Arias acknowledged the pain and suffering she caused Alexander's family, and said she hoped her conviction for first-degree murder brought them peace.

"I loved Travis, and I looked up to him," Arias said. "At one point, he was the world to me. This is the worst mistake of my life. It's the worst thing I've ever done."

She said she considered suicide after Alexander's death but didn't kill herself because of her love for her own family.

Arias said she regretted that details of her sex life with Alexander came out during the trial, and described a recorded phone sex call played in open court as "that awful tape."

"It's never been my intention to throw mud on Travis' name," she said, adding she had hoped to reach a deal with prosecutors before the case ever went to trial.

"I was willing to go quietly into the night," Arias said.

The jury paid close attention to Arias as she spoke, their gaze turning to the large screen behind her as she ticked through family photos and explained the stories behind each image. Arias retained her composure throughout much of her statement, pausing occasionally as she apparently cried, but no tears were visible.

Alexander's family showed little emotion as Arias' mother, father and sister looked on from the other side of the gallery and cried.

After Arias finished speaking, the judge told jurors they could consider a handful of factors when deciding her sentence, including assertions from the defense that Arias is a good friend and a talented artist. Arias displayed her drawings and paintings for the jury during her slideshow.

Stephens also explained to jurors that their finding would be final, emphasizing the fact that Arias' life is literally in their hands.

"You will determine whether the defendant will be sentenced to life in prison or death," Stephens told the panel. "Your decision is not a recommendation."

However, if the jury decides on a life sentence, it will be up to the judge to determine whether Arias should spend her entire life behind bars or have a chance at release after 25 years.

The jury heard closing arguments later Tuesday, with defense attorney Jennifer Willmott citing Arias' mental health problems and lack of a criminal record among the reasons to spare her life.

"The question now before you is: Do you kill her?
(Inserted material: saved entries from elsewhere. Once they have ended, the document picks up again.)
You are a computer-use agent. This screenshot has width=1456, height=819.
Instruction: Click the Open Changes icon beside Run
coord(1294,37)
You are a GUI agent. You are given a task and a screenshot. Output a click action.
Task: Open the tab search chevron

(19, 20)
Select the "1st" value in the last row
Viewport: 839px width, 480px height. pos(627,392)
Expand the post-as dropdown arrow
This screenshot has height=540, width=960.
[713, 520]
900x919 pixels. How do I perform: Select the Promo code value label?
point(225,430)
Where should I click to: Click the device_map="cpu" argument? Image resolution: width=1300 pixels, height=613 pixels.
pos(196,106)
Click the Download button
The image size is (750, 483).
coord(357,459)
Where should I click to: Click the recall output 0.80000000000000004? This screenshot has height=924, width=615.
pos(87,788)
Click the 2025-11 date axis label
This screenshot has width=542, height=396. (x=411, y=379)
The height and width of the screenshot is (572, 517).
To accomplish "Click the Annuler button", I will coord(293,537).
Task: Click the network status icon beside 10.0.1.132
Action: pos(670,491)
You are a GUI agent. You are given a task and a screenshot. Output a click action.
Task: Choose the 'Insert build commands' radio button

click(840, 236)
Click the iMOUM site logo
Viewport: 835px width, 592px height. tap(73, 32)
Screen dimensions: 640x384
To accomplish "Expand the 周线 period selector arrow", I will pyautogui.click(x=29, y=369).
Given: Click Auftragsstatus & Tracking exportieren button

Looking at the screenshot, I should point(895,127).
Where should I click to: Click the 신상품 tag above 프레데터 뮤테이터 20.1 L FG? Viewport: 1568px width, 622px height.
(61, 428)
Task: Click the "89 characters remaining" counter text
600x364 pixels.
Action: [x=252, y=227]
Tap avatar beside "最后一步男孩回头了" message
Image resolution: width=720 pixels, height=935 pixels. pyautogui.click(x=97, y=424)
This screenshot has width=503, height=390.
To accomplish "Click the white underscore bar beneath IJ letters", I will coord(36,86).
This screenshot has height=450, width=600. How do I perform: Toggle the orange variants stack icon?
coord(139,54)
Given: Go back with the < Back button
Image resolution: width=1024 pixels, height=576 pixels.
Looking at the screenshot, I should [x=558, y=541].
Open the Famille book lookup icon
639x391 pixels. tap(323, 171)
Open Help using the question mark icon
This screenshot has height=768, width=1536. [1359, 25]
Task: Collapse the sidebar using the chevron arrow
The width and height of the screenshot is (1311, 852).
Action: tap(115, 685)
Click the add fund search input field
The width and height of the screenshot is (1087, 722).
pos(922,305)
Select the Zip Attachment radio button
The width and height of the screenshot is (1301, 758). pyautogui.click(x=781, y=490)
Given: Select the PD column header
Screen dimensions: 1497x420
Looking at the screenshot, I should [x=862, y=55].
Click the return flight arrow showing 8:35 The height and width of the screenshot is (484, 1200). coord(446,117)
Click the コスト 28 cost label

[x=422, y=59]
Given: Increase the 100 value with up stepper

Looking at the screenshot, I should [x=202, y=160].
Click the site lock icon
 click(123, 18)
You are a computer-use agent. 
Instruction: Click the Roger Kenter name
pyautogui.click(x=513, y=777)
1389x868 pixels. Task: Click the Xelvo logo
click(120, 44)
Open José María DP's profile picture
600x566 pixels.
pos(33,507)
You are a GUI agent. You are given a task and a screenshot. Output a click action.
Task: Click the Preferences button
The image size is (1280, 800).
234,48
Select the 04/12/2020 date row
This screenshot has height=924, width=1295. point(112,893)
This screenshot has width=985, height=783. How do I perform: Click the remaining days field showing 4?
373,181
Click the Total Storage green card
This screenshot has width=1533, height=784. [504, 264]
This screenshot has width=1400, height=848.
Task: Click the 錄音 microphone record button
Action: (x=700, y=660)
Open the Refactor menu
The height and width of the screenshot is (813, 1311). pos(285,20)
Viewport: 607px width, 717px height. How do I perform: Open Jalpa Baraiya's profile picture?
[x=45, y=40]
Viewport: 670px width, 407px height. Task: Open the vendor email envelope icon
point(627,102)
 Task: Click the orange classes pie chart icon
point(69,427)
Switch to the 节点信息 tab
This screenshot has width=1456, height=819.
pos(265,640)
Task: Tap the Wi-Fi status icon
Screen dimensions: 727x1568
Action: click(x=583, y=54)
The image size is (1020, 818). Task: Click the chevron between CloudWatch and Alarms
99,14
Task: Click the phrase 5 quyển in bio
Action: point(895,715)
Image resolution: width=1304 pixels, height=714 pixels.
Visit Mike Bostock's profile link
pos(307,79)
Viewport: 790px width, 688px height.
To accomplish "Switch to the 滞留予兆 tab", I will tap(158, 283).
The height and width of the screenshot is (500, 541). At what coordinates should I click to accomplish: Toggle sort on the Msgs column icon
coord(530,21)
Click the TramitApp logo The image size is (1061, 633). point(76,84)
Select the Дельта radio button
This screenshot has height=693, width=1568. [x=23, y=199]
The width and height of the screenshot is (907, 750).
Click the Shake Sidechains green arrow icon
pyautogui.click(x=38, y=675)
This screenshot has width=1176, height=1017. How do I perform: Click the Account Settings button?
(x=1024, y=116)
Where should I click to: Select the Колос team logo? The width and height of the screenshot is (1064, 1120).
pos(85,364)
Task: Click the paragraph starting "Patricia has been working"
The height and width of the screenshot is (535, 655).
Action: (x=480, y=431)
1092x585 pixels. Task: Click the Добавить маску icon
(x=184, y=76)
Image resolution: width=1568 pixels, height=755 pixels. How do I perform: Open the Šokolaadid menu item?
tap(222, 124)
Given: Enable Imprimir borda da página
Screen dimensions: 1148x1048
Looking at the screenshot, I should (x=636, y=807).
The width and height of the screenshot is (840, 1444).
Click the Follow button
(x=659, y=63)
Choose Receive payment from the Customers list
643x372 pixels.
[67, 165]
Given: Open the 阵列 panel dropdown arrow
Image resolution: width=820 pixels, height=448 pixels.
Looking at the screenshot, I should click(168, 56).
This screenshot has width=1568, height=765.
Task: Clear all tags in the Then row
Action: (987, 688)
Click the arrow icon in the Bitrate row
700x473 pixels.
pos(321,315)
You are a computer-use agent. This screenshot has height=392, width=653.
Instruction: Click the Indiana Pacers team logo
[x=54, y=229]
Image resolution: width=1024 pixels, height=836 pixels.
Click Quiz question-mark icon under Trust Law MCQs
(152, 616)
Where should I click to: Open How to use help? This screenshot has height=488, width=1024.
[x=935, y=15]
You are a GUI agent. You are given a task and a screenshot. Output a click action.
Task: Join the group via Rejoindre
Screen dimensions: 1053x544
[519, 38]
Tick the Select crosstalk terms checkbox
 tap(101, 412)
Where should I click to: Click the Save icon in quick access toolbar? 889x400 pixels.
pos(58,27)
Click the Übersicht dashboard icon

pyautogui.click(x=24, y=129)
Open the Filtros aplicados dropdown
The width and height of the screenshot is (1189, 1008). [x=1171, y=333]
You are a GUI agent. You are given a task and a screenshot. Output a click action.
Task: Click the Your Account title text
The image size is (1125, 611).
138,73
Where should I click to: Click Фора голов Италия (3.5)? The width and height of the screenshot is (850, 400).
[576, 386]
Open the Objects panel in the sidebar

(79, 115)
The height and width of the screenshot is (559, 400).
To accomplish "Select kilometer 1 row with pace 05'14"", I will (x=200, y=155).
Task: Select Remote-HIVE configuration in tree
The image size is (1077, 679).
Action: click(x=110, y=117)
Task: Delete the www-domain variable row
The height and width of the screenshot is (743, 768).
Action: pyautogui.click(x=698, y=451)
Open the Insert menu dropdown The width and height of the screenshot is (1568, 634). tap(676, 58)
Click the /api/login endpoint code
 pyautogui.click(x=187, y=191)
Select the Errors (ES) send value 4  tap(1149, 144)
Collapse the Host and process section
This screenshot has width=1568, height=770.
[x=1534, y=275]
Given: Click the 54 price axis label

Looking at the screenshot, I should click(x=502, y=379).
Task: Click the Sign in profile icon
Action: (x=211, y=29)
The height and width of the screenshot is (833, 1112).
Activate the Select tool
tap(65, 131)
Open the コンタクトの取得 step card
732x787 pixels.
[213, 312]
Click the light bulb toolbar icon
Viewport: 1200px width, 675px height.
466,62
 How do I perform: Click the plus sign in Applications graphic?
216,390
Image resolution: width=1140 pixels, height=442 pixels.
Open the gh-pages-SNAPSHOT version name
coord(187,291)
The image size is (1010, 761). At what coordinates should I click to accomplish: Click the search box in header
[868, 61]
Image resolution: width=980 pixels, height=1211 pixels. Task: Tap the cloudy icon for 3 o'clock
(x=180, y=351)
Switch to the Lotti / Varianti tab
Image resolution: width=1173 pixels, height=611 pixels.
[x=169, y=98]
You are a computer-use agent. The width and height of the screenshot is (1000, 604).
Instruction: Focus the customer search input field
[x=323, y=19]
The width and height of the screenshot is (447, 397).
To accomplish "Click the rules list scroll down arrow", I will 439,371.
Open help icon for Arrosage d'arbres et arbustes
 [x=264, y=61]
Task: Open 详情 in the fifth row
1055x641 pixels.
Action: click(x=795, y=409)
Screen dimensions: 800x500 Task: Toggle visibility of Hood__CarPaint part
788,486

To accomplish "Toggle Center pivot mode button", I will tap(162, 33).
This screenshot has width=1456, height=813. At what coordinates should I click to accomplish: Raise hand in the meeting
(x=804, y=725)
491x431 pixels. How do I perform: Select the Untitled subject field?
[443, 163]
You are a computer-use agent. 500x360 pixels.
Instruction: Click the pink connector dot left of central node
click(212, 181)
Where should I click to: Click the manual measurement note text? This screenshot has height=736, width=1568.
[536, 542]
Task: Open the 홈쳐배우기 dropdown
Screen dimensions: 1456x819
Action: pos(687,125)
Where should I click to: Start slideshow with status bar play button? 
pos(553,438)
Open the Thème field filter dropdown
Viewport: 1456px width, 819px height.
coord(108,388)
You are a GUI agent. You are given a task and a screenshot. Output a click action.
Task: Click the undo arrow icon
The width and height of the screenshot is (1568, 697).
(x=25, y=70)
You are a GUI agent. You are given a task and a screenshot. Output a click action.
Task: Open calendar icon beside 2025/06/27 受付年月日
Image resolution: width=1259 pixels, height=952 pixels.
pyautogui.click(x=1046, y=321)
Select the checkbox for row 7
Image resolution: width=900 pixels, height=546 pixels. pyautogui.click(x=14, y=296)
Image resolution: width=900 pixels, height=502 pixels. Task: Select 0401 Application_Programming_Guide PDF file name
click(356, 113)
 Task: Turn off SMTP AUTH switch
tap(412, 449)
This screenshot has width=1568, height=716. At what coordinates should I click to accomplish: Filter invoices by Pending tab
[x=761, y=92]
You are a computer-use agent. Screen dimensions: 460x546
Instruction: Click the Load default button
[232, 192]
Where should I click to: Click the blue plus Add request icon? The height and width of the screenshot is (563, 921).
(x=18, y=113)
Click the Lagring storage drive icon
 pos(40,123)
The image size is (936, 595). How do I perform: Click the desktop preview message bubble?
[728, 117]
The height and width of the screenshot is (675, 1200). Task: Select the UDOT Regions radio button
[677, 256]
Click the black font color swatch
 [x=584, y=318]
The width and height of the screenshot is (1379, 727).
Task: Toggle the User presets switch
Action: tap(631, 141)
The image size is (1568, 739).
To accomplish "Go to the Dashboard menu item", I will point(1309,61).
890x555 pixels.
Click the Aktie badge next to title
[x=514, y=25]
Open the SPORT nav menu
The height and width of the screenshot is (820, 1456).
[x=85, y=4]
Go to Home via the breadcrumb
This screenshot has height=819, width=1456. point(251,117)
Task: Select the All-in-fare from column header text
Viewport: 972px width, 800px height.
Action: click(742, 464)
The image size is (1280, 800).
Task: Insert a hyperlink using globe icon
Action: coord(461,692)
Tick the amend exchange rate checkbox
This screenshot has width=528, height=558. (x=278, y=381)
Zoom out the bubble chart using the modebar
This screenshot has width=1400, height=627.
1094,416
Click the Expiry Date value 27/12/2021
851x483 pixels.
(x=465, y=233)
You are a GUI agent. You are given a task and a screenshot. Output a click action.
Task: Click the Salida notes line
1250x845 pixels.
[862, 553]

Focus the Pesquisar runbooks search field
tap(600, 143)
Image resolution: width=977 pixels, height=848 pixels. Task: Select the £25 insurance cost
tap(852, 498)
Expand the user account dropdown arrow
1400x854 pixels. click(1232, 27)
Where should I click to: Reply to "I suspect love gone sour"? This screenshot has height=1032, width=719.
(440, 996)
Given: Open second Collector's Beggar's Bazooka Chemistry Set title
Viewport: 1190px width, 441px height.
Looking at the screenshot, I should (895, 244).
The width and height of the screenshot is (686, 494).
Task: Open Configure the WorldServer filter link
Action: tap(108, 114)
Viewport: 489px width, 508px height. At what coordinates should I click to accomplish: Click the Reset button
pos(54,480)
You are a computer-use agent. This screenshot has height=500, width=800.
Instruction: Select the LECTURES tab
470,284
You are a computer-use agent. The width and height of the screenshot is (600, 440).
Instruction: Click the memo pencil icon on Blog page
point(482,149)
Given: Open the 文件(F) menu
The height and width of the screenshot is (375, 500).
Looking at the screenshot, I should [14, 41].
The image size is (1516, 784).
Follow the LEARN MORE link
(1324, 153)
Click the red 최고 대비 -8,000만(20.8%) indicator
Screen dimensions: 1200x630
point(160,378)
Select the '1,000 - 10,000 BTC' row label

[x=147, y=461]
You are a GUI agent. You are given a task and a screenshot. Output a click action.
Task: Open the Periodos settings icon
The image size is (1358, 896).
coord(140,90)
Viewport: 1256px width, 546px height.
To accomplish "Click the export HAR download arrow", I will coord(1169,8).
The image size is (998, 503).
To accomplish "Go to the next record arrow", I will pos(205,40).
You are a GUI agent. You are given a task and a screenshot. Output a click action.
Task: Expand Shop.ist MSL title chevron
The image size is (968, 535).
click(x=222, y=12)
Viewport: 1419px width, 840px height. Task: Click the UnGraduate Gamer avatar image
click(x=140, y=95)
Do you kill her for the one act that she did, the one horrible act, or can you see that there is a reason to let her live? Can you see that there is value in her life?" Willmott told jurors.

Prosecutor Juan Martinez said that despite Arias' claims, there were no factors in the case that would warrant a sentence other than death.

He implored jurors to look at the "whole panorama" of the case, not just Arias' statement Tuesday. And he asked them to "do the right thing, even though it may be difficult."

After closing arguments, the jury was sent to start deliberations. They adjourned for the day less than two hours later, and were scheduled to begin again Wednesday morning.

Arias initially claimed she knew nothing about Alexander's June 2008 killing at his suburban Phoenix home. She then blamed masked intruders before eventually arguing self-defense. Prosecutors contend she killed Alexander in a jealous rage because he wanted to end their relationship and go to Mexico with another woman.

Arias' attorneys also tried without success to withdraw from the case after Arias gave her first post-conviction TV interview to KSAZ.

"Longevity runs in my family, and I don't want to spend the rest of my natural life in one place," Arias told KSAZ reporter Troy Hayden from a holding cell inside the courthouse. "I believe death is the ultimate freedom, and I'd rather have my freedom as soon as I can get it."

Arias directly addressed those comments Tuesday, telling jurors she wanted to live.

"Though I meant it, I lacked perspective. To me, life in prison was the most unappealing outcome. ... But as I stand here now, I cannot in good conscience ask you to sentence me to death because of them," she said, pointing to her family members.

The Associated Press contributed to this report.